There is more than meets the eye when it comes to being a research specialist. For example, did you know that they make an average of $23.74 an hour? That's $49,377 a year!
Between 2018 and 2028, the career is expected to grow 20% and produce 139,200 job opportunities across the U.S.
There are certain skills that many research specialists have in order to accomplish their responsibilities. By taking a look through resumes, we were able to narrow down the most common skills for a person in this position. We discovered that a lot of resumes listed detail oriented, analytical skills and communication skills.
When it comes to the most important skills required to be a research specialist, we found that a lot of resumes listed 13.5% of research specialists included procedures, while 12.7% of resumes included research projects, and 6.4% of resumes included data collection. Hard skills like these are helpful to have when it comes to performing essential job responsibilities.
When it comes to searching for a job, many search for a key term or phrase. Instead, it might be more helpful to search by industry, as you might be missing jobs that you never thought about in industries that you didn't even think offered positions related to the research specialist job title. But what industry to start with? Most research specialists actually find jobs in the education and finance industries.

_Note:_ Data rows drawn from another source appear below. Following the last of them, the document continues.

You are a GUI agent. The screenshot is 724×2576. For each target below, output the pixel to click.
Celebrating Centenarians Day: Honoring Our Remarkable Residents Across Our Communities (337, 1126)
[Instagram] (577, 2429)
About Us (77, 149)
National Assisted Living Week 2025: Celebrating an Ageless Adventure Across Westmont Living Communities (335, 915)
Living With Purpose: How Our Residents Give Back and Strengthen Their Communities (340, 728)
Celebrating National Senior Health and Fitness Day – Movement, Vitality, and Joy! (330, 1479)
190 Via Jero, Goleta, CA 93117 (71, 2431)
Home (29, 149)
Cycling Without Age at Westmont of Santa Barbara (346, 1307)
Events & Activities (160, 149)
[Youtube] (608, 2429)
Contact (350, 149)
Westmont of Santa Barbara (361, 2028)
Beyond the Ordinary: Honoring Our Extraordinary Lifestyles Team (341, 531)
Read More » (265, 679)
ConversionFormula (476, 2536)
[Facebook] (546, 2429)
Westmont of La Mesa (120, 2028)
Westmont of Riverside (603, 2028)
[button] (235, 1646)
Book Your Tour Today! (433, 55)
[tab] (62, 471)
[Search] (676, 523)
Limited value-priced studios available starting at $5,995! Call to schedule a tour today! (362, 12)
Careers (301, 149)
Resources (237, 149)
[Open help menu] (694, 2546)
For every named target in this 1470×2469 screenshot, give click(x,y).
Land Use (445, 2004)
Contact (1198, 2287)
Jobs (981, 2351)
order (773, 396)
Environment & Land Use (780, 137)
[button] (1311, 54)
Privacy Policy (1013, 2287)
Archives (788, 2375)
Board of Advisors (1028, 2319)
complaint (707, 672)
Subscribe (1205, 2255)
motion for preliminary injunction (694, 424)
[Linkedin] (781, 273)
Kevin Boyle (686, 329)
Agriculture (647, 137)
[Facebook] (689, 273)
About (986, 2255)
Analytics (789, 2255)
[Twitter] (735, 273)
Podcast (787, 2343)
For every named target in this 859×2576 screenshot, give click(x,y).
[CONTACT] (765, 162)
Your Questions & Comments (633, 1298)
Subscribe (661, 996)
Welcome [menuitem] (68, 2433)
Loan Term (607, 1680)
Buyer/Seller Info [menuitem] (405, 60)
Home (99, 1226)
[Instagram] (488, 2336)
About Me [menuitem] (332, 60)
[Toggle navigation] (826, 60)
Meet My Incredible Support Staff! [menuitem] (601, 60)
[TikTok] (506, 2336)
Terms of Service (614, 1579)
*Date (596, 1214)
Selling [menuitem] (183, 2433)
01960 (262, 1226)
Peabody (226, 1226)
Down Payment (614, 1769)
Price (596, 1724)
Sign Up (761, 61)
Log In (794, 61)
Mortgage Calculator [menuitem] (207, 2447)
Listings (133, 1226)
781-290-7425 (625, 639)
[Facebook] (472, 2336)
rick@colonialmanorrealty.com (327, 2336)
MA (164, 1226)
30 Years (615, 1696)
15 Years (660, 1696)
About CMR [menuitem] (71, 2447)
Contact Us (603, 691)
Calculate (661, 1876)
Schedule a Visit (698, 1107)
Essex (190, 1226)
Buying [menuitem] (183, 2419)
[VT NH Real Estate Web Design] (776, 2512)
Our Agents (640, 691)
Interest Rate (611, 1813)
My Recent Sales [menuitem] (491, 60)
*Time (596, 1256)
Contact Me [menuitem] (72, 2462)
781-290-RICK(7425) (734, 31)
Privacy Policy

If you're interested in becoming a research specialist, one of the first things to consider is how much education you need. We've determined that 61.0% of research specialists have a bachelor's degree. In terms of higher education levels, we found that 16.7% of research specialists have master's degrees. Even though most research specialists have a college degree, it's possible to become one with only a high school degree or GED.
Choosing the right major is always an important step when researching how to become a research specialist. When we researched the most common majors for a research specialist, we found that they most commonly earn bachelor's degree degrees or master's degree degrees. Other degrees that we often see on research specialist resumes include associate degree degrees or doctoral degree degrees.
You may find that experience in other jobs will help you become a research specialist. In fact, many research specialist jobs require experience in a role such as research assistant. Meanwhile, many research specialists also have previous career experience in roles such as internship or customer service representative.